Yes.  Transactions destroy inputs (in their entirety) and create new outputs.  The rule is that the sum of the outputs must be less than the sum of the inputs for the transaction to be valid.

Sorry, you misunderstand Bitcoin horribly— you're in good company: The blockexplorers present a cooked view of the system to make things simpler, but promote this sort of misunderstanding as an unfortunate side effect.

In Bitcoin you cannot send a precise amount. You must send an amount which is a sum of some subset of the amounts you've previously received. A good mental model is to imagine that when someone pays you they give you a metal coin with a certain weight (value) with a public key of yours written on it.  You know which payment was being made by virtue of which public key received the funds.  When you later want to spend the coin you visit a forge (the network) and ask it to melt down one or more coins that you have and make one or more new coins of equal or lesser weight with whatever public keys you want to be paid paid inscribed on them and you present signatures to show you were authorized to spend the coin(s).

The Bitcoin blockchain has no "balances" and instead tracks atomic "coins" (transaction outputs). When your wallet authors a transaction it picks one or more of the payments you've previously received to spend completely. Often the amount is more than the amount you are spending (obviously it cannot be less), and so you need to take change as part of the transaction.

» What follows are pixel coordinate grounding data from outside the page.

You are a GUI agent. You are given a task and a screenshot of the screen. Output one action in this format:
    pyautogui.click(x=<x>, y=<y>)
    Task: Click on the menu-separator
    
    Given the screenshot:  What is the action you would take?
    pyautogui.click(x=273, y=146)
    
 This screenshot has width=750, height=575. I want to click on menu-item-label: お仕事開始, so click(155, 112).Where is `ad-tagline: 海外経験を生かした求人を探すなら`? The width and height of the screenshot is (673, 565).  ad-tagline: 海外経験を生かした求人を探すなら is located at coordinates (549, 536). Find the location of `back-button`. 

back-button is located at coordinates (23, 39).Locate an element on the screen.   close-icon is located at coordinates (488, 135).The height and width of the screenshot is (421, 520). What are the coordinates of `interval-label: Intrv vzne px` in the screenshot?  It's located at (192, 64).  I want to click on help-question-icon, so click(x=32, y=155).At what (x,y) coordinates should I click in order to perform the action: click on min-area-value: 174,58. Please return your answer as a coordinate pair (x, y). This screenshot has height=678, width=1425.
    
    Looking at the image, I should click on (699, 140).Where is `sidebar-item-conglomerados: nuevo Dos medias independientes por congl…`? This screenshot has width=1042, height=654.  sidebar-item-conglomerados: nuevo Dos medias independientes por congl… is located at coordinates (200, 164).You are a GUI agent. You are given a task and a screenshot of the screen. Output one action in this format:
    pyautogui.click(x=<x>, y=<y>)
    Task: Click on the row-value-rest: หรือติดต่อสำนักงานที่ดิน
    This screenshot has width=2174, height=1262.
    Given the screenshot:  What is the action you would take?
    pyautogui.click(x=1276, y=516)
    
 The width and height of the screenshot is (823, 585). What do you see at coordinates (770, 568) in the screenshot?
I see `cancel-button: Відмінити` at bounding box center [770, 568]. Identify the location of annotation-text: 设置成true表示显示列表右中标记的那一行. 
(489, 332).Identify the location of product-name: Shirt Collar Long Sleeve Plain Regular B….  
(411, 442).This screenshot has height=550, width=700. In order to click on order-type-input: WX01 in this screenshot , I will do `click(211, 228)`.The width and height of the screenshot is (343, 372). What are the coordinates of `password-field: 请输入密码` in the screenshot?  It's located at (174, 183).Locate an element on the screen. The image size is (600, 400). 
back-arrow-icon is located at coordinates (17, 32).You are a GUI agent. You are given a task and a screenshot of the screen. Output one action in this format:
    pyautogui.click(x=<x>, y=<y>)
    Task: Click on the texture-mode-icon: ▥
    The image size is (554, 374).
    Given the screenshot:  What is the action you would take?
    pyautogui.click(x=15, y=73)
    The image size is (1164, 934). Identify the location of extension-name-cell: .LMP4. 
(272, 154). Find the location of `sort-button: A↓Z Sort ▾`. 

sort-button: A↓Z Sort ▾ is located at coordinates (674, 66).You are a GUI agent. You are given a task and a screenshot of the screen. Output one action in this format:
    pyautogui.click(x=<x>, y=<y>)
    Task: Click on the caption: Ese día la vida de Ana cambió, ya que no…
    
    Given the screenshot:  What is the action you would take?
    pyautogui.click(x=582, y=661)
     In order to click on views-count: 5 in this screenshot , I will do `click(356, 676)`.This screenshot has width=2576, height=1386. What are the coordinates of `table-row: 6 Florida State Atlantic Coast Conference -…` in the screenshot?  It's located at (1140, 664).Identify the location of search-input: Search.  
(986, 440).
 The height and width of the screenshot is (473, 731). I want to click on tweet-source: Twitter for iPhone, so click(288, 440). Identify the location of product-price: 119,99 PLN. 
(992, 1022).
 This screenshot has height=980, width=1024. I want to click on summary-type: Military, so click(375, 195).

The coin tracking design is important because it prevents replay and also allows clear deterministic behavior in the event of reorganization. The lack of any persistent accounts is also beneficial for privacy.

May I know why ?

Off-topic :- Your PD signature is messed somehow, the two blue lines are taller than the in-between sentence.

Nice analogy. Thank you for your time answering this... I still have a problem digesting the "why can't I simply cut the gold bar in half and pay with half of it and keep the rest" instead of remelting it / recasting it into new bars.

I think I understand why it happens as it happens (because obviously it was designed to be performed that way) but I still have questions on why it was designed that way when it could have been designed in a more straightforward manner. Maybe this is a multi-layered redundancy against a QC-attack-vector.

There are at least 2 "convenient" coincidences regarding quantum-computing protection...

1) the use of addresses as a hash of the public key (a quantum computer can't extrapolate the private key based on the hash of the public key, but it can do so with the public key itself - so as far as there is no spending, the money are safe from QC-attacks)

2) the use of change => destroying prior input and creating change. Thus the remains are not vulnerable to a QC attack to the public key (neither should the main output if the recipient follows best practices on how he uses his addresses).

The design doesn't seem arbitrary. The fact that Satoshi didn't go for a quantum-resistant algorithm for public/private keys is the only troubling aspect - unless we presume there wasn't an adequate solution at his time or the solutions he considered were probably deemed problematic in some other way that we don't know of. But he sure made his best to secure the system anyway despite the lack of QC-resistant algo.